Im Rahmen einer steuerrechtlichen Beratung geht es nicht nur um Fragen der steuerlichen Gestaltung. Es kommt immer wieder vor, daß sich der Mandant wegen einer Steuerhinterziehung offenbart oder sich diese bei der Durchsicht der Unterlagen herausstellt. Auch wenn es mittlerweile Volkssport ist, Steuern zu hinterziehen, bleibt es eine Straftat. Über die Selbstanzeige (§ 371 AO) kann der Mandant in die Legalität zurückkehren und sich straffrei stellen. Allerdings führt die Selbstanzeige nicht dazu, daß das Finanzamt dem Mandanten die hinterzogenen Steuern sowie die Hinterziehungszinsen erläßt.

Durch die Änderungen der Steuergesetze, insbesondere seit Dezember 2001, verschärfte der Gesetzgeber das Steuerstrafrecht. Diese Änderungen betreffen auch die Selbstanzeige, die nur noch unter eingeschränkten Voraussetzungen zur Straffreiheit führt.

1. Rechtslage bis zum 31.12.2001

Bis zum 31.12.2001 verschaffte die Selbstanzeige Straffreiheit, unabhängig von Art und Ausmaß der Steuerhinterziehung. Der Berater mußte lediglich darauf achten, daß die Selbstanzeige den Voraussetzungen des § 371 AO entsprach.

Mit der Selbstanzeige muß der Mandant unrichtige oder unvollständige Angaben berichtigen bzw. unterlassene Angaben nachholen. Diese Angaben müssen vollständig und abschließend sein. Entsprechen die Angaben weiterhin nicht den tatsächlichen Verhältnissen, verliert der Mandant das Privileg des § 371 AO und liefert dem Finanzamt lediglich Material für ein Steuerstrafverfahren.

Zwar ist die Selbstanzeige an eine Form nicht gebunden, doch tendiert die Bedeutung einer mündlichen Selbstanzeige in der anwaltlichen Praxis gegen Null. Schriftlich erfolgt die Selbstanzeige durch Schriftsatz, der alle für die richtige Veranlagung notwendigen Tatsachen enthält. Zum anderen kann man als Selbstanzeige eine – inhaltlich richtige – Steuererklärung abgeben, wenn die Berichtigungsabsicht erkennbar ist oder die Steuerpflicht dem Finanzamt bisher nicht bekannt war.

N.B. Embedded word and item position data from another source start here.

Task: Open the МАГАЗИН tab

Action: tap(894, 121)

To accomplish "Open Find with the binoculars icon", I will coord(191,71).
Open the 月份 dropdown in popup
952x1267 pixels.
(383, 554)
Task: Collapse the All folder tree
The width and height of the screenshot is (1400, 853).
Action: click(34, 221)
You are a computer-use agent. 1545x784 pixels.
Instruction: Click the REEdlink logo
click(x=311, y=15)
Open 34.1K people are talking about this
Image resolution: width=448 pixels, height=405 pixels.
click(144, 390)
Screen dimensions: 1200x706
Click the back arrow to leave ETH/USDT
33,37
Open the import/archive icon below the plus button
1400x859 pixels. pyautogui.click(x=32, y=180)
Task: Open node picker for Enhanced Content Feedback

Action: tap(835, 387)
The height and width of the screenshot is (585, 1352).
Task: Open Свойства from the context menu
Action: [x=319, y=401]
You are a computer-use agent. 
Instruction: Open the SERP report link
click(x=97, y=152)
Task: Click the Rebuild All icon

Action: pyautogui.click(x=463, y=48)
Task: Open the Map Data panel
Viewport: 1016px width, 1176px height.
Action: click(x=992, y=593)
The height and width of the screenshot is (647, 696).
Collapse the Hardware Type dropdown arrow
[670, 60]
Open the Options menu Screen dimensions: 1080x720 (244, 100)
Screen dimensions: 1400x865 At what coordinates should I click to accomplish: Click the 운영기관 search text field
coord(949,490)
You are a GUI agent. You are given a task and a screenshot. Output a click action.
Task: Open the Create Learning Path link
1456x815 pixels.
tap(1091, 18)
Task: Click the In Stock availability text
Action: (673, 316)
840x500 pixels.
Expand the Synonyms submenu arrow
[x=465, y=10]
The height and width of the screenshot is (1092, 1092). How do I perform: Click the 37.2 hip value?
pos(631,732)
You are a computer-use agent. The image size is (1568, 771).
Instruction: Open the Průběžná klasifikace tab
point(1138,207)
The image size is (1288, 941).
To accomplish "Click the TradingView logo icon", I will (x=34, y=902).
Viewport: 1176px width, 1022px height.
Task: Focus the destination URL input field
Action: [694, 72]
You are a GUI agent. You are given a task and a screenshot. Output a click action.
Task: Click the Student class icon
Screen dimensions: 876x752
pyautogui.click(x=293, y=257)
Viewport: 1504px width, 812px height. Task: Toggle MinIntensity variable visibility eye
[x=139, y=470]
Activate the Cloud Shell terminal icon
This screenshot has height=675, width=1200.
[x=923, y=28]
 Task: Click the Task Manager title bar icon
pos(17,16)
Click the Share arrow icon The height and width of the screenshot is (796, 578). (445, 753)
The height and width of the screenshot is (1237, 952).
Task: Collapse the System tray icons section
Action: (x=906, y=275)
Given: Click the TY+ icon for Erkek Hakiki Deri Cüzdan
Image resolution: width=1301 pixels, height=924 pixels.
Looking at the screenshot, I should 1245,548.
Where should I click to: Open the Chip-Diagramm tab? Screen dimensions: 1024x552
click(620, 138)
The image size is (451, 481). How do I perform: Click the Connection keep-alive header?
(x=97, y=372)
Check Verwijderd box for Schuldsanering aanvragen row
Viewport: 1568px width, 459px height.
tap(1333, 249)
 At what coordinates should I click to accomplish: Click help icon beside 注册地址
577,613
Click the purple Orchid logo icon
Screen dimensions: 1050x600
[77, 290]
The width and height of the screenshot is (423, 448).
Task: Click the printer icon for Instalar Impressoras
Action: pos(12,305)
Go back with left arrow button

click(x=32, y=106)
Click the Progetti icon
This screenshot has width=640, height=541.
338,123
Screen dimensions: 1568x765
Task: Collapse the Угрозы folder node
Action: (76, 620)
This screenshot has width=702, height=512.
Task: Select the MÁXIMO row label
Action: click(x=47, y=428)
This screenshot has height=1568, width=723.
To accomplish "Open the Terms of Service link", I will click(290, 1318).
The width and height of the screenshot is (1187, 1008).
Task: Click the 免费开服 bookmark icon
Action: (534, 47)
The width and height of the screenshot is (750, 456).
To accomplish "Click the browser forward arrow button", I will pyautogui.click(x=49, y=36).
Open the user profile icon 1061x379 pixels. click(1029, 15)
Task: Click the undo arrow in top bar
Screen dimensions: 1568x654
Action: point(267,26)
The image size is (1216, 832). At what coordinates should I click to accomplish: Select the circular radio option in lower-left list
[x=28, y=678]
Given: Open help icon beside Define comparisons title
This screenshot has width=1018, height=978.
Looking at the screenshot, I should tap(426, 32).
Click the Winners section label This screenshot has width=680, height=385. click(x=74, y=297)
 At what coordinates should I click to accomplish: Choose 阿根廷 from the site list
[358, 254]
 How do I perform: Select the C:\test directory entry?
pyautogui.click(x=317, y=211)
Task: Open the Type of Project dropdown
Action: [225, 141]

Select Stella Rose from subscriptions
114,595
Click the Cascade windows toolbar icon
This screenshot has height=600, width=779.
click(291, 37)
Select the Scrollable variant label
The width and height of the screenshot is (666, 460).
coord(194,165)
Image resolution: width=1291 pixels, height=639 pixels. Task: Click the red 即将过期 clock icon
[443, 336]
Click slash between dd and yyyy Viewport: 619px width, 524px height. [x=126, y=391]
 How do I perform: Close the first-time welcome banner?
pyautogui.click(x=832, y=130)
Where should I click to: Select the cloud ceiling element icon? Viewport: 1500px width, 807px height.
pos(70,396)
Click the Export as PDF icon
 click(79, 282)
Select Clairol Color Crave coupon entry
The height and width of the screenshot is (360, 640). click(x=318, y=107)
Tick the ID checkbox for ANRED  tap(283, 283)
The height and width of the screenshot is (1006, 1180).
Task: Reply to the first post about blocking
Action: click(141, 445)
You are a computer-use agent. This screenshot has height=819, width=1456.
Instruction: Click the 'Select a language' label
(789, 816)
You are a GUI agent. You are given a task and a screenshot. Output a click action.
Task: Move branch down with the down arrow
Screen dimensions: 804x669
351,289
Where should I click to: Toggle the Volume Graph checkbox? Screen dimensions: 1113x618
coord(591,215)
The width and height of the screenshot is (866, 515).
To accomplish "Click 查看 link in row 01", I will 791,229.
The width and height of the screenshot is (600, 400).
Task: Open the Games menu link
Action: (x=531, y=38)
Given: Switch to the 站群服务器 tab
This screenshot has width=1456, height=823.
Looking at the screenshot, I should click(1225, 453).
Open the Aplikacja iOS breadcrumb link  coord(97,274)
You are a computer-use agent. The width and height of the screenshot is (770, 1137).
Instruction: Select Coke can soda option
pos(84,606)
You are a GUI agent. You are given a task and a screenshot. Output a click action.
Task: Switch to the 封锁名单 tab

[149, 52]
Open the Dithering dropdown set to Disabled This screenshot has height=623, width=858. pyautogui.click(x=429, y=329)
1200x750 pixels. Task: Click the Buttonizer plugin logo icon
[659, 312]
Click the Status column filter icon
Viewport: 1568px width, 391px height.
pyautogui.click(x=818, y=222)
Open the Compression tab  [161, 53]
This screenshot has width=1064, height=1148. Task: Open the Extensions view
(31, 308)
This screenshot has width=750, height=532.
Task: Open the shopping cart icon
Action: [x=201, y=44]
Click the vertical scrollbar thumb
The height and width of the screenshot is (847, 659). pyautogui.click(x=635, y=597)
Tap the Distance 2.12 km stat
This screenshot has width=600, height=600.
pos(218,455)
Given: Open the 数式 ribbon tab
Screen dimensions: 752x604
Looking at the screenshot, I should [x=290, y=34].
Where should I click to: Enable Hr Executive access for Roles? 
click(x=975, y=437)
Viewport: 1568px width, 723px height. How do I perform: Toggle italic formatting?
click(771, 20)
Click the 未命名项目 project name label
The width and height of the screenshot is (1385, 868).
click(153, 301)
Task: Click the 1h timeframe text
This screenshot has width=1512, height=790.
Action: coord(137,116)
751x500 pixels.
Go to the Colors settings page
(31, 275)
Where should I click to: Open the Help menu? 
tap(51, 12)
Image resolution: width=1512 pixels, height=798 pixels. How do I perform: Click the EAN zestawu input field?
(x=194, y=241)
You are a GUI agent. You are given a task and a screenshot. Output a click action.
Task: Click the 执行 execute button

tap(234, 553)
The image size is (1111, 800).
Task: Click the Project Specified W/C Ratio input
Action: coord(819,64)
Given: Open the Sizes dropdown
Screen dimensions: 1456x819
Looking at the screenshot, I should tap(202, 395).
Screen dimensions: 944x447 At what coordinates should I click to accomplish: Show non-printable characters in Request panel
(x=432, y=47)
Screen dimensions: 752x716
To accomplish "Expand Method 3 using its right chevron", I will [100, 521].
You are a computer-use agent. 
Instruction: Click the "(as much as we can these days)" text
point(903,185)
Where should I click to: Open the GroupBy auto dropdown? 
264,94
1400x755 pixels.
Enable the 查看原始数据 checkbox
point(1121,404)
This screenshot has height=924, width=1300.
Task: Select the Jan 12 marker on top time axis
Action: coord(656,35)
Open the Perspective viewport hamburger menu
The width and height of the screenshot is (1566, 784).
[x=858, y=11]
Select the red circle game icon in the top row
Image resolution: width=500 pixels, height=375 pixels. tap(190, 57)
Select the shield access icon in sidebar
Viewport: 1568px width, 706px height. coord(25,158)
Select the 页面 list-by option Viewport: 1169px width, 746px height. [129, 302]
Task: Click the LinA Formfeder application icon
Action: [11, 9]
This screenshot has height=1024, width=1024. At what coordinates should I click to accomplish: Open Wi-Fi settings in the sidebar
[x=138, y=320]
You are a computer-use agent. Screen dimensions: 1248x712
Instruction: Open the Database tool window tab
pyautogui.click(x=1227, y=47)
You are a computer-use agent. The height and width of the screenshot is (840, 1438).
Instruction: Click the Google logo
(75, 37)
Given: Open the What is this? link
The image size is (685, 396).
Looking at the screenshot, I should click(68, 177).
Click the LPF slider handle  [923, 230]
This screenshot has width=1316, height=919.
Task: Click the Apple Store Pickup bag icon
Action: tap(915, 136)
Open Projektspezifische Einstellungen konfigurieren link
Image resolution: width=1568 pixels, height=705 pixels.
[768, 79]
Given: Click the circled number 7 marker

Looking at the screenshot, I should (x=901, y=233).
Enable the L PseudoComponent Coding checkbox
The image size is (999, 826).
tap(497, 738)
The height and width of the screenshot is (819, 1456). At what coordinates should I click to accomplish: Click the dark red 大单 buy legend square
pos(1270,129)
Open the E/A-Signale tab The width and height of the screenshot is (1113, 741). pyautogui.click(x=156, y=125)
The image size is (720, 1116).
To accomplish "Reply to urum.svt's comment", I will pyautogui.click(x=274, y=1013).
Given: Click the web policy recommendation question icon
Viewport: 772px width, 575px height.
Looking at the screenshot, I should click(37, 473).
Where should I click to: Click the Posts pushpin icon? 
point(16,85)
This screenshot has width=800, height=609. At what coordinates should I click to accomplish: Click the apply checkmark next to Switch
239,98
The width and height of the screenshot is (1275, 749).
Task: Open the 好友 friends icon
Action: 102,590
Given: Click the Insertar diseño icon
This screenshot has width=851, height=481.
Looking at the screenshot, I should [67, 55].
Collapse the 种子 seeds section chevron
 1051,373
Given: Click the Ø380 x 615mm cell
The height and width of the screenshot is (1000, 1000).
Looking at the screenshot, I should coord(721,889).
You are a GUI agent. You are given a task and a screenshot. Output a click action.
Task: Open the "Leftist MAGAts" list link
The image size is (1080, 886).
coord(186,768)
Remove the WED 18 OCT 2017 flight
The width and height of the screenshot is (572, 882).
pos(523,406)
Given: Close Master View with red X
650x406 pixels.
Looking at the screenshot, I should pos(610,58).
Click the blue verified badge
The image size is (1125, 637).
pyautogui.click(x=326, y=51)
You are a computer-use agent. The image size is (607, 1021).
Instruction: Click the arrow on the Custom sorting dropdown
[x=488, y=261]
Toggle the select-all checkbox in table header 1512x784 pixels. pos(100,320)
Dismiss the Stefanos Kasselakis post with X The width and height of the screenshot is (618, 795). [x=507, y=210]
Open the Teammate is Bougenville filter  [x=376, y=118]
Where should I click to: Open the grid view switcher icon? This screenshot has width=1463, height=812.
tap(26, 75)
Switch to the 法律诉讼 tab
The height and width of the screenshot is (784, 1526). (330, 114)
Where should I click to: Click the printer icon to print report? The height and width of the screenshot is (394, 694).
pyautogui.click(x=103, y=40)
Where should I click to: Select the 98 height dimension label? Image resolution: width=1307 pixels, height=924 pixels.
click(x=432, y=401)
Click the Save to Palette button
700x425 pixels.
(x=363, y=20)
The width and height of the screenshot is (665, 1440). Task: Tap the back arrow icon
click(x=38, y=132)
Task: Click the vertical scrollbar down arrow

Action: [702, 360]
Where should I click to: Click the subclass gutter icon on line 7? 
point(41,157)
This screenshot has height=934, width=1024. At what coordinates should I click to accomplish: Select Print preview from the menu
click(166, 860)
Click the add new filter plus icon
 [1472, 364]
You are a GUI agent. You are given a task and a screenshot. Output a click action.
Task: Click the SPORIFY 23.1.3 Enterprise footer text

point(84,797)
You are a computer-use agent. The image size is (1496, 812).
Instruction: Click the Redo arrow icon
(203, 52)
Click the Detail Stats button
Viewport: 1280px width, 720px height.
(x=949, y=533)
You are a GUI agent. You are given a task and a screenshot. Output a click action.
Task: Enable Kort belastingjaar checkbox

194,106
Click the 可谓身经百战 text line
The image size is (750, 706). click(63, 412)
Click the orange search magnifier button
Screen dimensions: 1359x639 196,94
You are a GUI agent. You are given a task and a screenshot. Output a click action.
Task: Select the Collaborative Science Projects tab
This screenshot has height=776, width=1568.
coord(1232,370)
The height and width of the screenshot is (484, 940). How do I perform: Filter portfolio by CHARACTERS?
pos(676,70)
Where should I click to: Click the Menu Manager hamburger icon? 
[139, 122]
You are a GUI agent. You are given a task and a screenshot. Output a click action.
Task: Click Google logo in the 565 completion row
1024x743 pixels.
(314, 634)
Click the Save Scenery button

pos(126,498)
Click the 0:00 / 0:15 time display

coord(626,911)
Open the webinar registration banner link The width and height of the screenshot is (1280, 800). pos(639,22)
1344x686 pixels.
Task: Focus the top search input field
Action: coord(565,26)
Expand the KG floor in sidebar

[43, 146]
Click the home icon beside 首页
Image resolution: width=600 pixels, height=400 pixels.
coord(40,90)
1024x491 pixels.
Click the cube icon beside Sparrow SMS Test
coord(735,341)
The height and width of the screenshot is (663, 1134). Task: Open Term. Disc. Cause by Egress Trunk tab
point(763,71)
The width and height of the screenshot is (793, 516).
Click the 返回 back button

Ist die Steuerverkürzung bereits eingetreten, muß der Mandant die hinterzogenen Steuern innerhalb einer vom Finanzamt bestimmten Frist zahlen. Erfolgt dies nicht, wird der Mandant nicht straffrei. Der Berater muß zunächst die voraussichtliche Höhe der nachzuzahlenden Steuern bestimmen und mit dem Mandanten klären, ob er wirtschaftlich zur Zahlung in der Lage ist. Kann der Mandant nicht zahlen und erstattet er dennoch Selbstanzeige, wirkt sie allenfalls strafmildernd, nicht aber strafausschließend.

Selbst wenn der Mandant eine ordnungsgemäße Selbstanzeige einreicht, wird er nicht straffrei, sofern einer der Sperrgründe des § 371 (2) AO vorliegen.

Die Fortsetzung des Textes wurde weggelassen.